- [EXERCISE]: Whenever a line in the records below holds the string "Given", include it in the count, and state the number alone.

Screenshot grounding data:
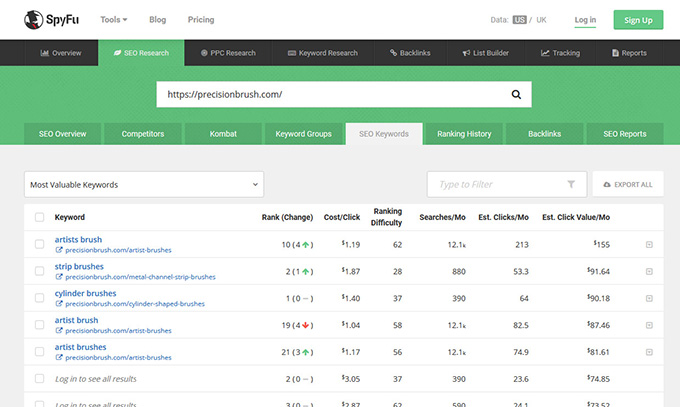Viewport: 680px width, 407px height.
Task: Open external link icon for artist-brushes URL
Action: [x=59, y=250]
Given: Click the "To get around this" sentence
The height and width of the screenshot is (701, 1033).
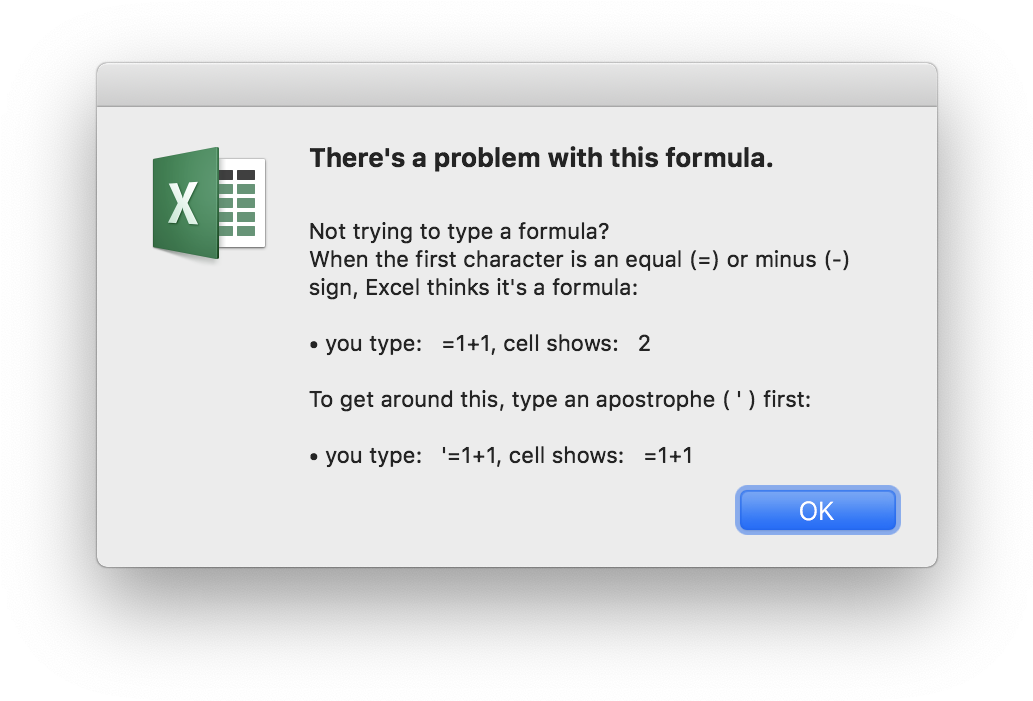Looking at the screenshot, I should coord(560,399).
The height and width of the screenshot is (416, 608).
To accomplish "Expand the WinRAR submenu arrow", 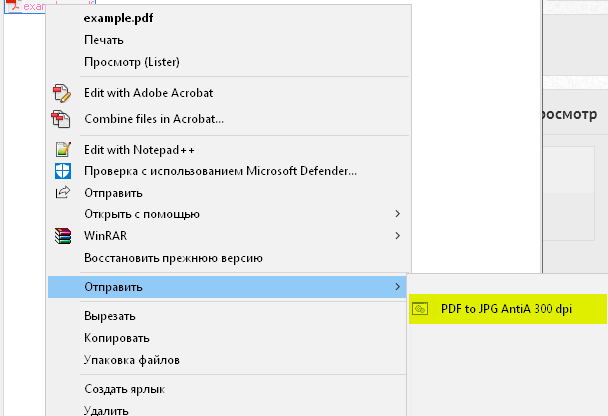I will [x=397, y=236].
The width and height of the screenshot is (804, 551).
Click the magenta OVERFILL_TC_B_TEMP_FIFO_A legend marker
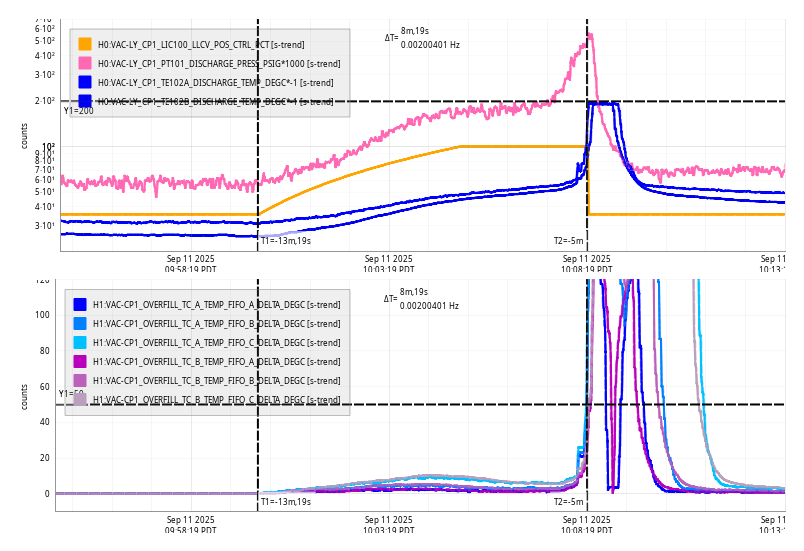tap(80, 362)
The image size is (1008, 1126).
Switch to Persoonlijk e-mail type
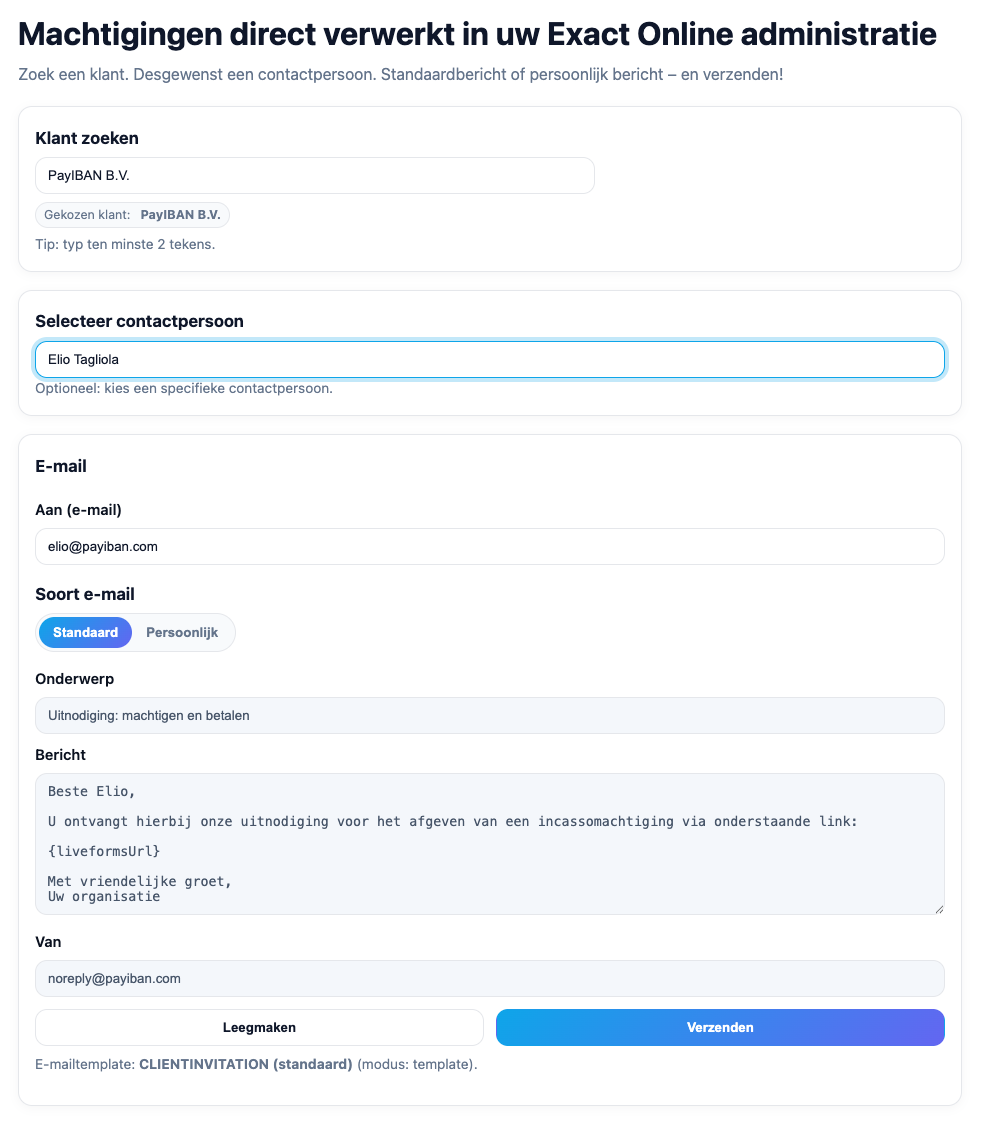182,633
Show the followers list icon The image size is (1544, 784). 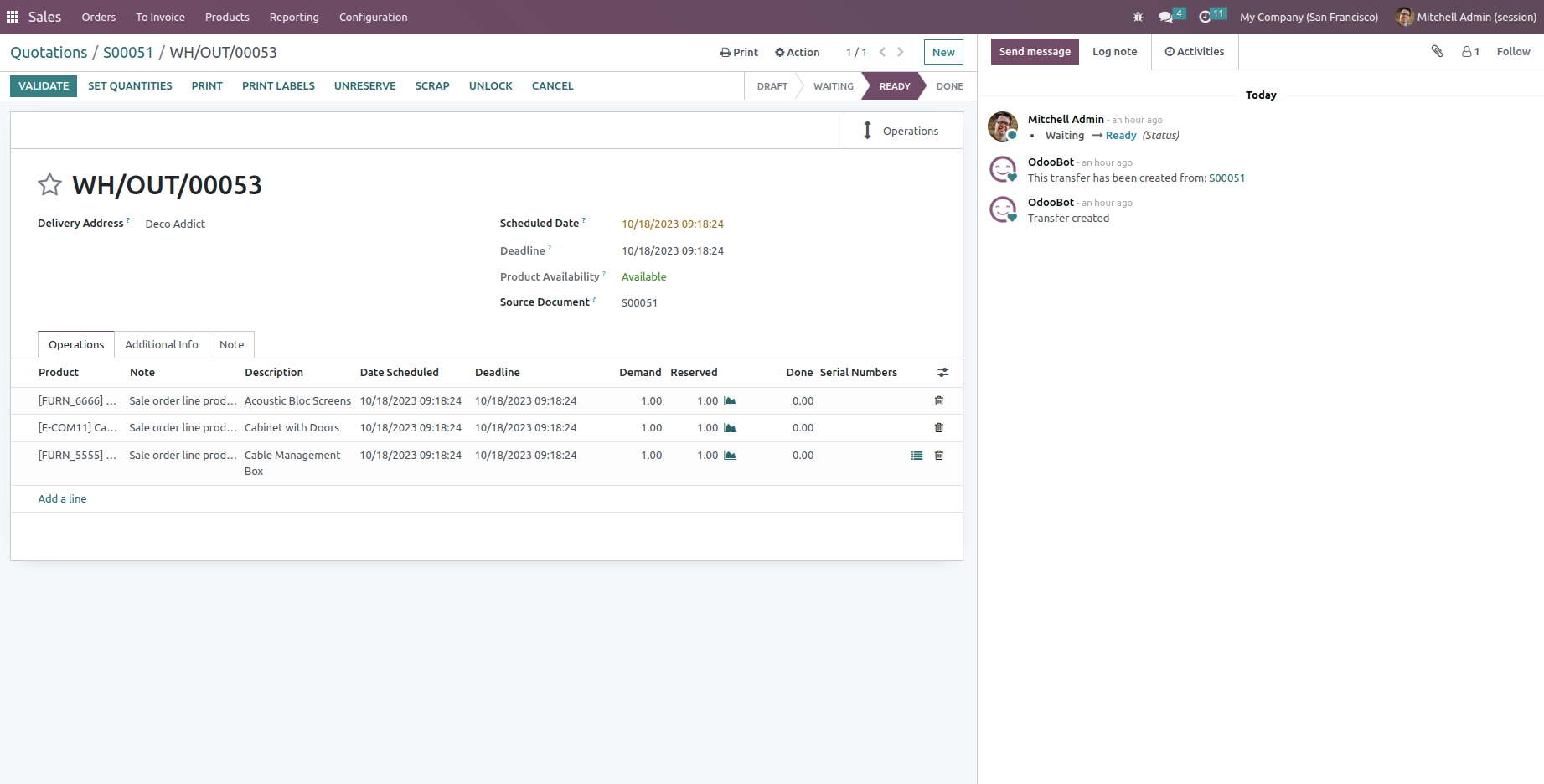[1470, 52]
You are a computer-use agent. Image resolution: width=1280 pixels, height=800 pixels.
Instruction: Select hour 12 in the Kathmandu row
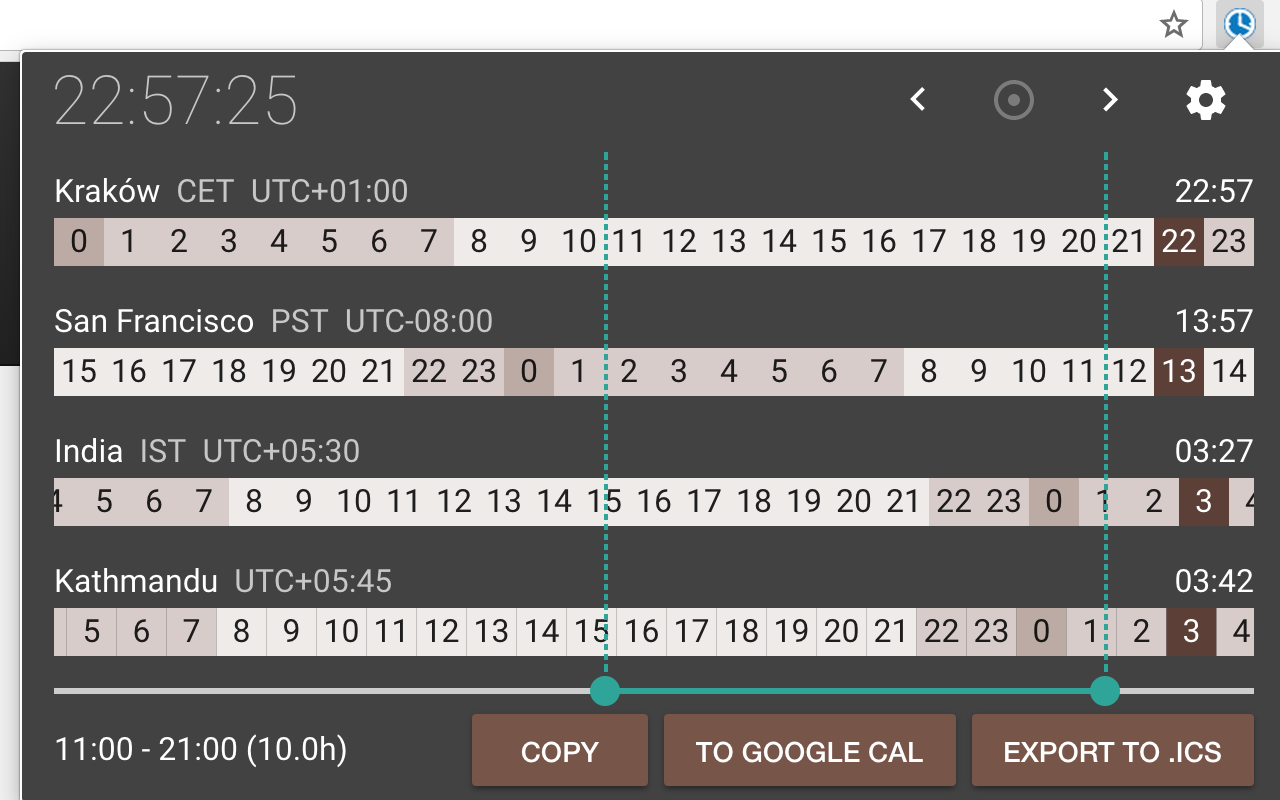click(x=441, y=632)
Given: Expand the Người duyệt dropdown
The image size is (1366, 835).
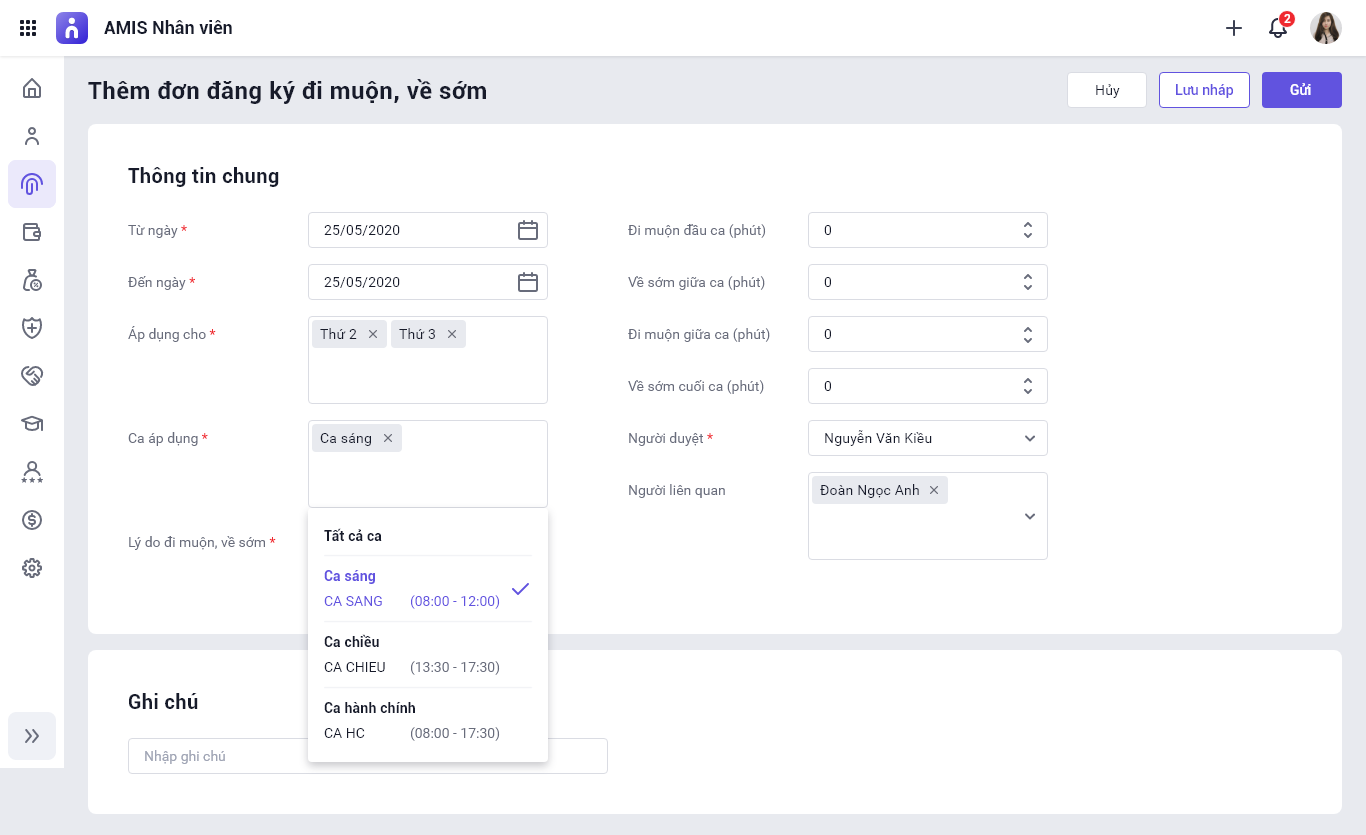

- [EXERCISE ANSWER]: 2